Quick Take: Innovating around customer experiences
Can we de-emphasize product and service innovations and instead leverage technology for innovations that improve the customer experience?
Finding new ways to innovate
I have long held that the most potent B2B innovations will help customers transform their business for the digital age. By helping customers innovate, B2B leaders help themselves. Most companies are blind to this opportunity, or they choose to ignore it. Rather than harnessing digital technologies to help transform the customer’s business, distributors and manufacturers use them to put more products in shopping carts, replace human calls with chatbots, and reduce headcount through automation. These efforts may improve a B2B company’s competitiveness, but they do nothing to help customers compete in the digital age. In Innovate to Dominate, I pushed this idea with distributors:
By helping customers, distributors help themselves. Customers need to evolve for the digital age, but like distributors, many customers are uncertain about the future. By developing expertise around how customers will do business and helping them transform, distributors will drive their businesses forward.
I have found encouraging progress at B2B companies—distributors and manufacturers—that focus on creating revolutionary customer experiences. The best innovations think beyond traditional products and services to break precedents and remove blinders. They focus on capabilities and functions such as delivery, training, application advice, and banking.

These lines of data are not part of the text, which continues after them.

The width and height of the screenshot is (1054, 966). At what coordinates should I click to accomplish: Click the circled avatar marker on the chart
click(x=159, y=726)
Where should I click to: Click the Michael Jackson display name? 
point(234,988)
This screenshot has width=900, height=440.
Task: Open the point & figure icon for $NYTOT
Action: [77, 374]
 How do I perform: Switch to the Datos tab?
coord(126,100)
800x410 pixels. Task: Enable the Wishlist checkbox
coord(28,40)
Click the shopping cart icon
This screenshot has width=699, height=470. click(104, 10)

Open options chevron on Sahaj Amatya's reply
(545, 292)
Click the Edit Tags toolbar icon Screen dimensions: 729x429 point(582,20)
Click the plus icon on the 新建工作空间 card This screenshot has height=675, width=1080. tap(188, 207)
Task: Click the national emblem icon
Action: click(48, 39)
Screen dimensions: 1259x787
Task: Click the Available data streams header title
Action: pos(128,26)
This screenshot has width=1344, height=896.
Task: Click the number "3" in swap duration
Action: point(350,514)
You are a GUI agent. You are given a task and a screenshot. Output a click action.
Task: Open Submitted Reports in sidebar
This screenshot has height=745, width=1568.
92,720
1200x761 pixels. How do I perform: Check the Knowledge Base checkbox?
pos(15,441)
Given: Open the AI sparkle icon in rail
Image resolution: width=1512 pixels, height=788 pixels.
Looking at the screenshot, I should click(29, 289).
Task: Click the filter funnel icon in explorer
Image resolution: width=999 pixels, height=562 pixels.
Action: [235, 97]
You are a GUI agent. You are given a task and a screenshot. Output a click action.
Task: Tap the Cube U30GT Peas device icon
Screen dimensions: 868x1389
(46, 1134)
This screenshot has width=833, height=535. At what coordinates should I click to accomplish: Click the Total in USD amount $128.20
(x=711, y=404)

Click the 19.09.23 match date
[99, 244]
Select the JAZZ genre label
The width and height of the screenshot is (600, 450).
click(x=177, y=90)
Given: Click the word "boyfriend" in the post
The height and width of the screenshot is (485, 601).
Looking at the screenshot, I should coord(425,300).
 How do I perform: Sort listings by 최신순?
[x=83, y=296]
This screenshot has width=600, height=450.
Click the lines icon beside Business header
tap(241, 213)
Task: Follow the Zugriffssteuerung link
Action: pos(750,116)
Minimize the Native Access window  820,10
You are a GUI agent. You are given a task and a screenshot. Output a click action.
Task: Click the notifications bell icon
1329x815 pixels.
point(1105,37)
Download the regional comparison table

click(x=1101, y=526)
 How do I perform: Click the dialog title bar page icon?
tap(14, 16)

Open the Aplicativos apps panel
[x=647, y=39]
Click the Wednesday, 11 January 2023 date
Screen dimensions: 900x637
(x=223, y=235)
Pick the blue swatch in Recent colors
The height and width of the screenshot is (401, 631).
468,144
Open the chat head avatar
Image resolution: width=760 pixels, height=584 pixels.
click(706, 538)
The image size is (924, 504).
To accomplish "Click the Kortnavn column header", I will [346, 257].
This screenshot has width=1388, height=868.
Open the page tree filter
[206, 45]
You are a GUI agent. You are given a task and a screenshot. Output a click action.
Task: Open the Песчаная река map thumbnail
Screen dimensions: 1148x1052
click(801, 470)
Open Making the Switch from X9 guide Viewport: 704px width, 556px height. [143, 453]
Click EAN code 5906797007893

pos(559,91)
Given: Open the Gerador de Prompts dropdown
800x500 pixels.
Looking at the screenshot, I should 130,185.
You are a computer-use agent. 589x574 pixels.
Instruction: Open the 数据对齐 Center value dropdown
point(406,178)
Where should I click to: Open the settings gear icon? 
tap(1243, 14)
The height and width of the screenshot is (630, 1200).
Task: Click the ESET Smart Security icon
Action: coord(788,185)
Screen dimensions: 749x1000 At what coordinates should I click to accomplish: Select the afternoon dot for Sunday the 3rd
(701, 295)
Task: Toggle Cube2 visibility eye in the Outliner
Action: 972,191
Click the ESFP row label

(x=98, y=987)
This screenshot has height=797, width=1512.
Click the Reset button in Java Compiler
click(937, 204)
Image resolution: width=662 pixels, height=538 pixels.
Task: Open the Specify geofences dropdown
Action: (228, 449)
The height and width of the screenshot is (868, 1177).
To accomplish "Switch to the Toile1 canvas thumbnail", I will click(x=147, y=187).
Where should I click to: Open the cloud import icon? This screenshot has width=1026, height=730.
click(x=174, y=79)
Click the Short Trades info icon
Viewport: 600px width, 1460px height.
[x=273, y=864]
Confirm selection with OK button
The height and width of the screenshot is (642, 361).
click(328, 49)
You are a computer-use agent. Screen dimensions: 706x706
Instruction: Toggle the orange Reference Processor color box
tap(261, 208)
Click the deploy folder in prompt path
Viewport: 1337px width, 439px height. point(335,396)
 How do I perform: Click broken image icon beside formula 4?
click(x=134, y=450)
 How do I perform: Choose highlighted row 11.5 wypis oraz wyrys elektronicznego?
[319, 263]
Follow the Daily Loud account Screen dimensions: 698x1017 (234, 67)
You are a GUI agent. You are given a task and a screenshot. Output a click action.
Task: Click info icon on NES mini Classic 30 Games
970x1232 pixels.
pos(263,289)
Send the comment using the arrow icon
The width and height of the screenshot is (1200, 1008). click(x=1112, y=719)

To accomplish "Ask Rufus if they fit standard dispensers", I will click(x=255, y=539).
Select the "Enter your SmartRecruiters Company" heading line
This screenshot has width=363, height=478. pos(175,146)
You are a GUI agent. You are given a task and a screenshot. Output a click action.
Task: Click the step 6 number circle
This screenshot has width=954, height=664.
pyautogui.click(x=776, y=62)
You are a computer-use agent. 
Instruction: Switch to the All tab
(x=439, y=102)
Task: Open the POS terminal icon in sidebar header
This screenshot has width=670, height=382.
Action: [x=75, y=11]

Yes, banking! B2B companies provide critical banking services such as payment terms, discounts, and rebates. Traditionally, these offerings are conceived as encouraging customers to do business with the manufacturer or distributor. In this sense, they are a tool for selling products and services. Turning this idea on its head, forward-thinking B2B companies are developing customer experiences around delivery, training, application advice, banking, and more, on their own, independent of the need to sell products or services—leading to breakthrough innovations.
With all of this in mind, I was excited to find McKinsey & Company’s excellent paper, AI-powered decision making for the bank of the future. If B2B companies are to innovate around banking, they should aim for world-class banking capabilities. I was particularly excited by this graphic:
McKinsey’s graphic is about segmenting customers around banking needs, knowing that analytics, artificial intelligence, and machine learning can classify customers in real-time. By adopting this mindset, B2B companies can deploy customized banking services to customers according to their immediate needs. This capability will go beyond the tribal customer knowledge held by salespeople, and it may revolutionize B2B banking services to go way beyond payment terms, discounts, and rebates. When applied to other value chain functions, it may transform the legacy business models that define distribution’s role in serving customers. By leveraging technology to help customers with their banking needs, B2B companies are helping themselves.
Your take?
Are you innovating around customer experiences? Do you see other insights in the McKinsey & Company paper? Are fintech startups offering banking services to your customers? Will they usurp your role or grab your opportunities before you can innovate? Please share your comments below or reach me at mark.dancer@n4bi.com.
Mark,
What comes to mind for me when I look at the variety of the transactions I do every day, I realize that many of the routine choices I make are because I like the people providing the service and habitually buy from them. While rehabbing homes, I usually ate at the same diner where I knew the wait staff, I shopped at Menards where I felt treated much better (and consequently knew more staff than Home Depot or Lowes--their turnover seemed far too much), used the same subcontractors, etc.
This comes under the phrase, "Be easy to do business with" (just being easy going and likeable), and takes it a step further to making a personal contact. The personal connection is greatly enhanced when there is an expertise and/or solution conveyed in the transaction. ("Have you tried our {Cobb Salad}--the guys love it", or "For those materials, try this adhesive for waterproofing".)
The personal connection goes a step beyond the economics and reaches into the customer's emotions. This has the customer feeling that this is a great experience, that they have an ally solving their problems, and only incidentially about the products themself.
Are there direct connections to web sites and phone calls? Try to be creative about that. Can consultative-type selling be digitally replicated with phone banks and AI? It looks like the better the "know your customer" data that goes in, the better the output and result.
From an experience earlier this week, i was on a chat line answering questions, and the answer to the next question was already in my previous answer. Were they checking to make sure they heard it correctly? It did not seem like it. It did seem like they never read the reply because they were working too many threads. I never did get a return email to answer my question (new account), but they did want my account number.
Mark, Thanks for hosting this and posing interesting questions!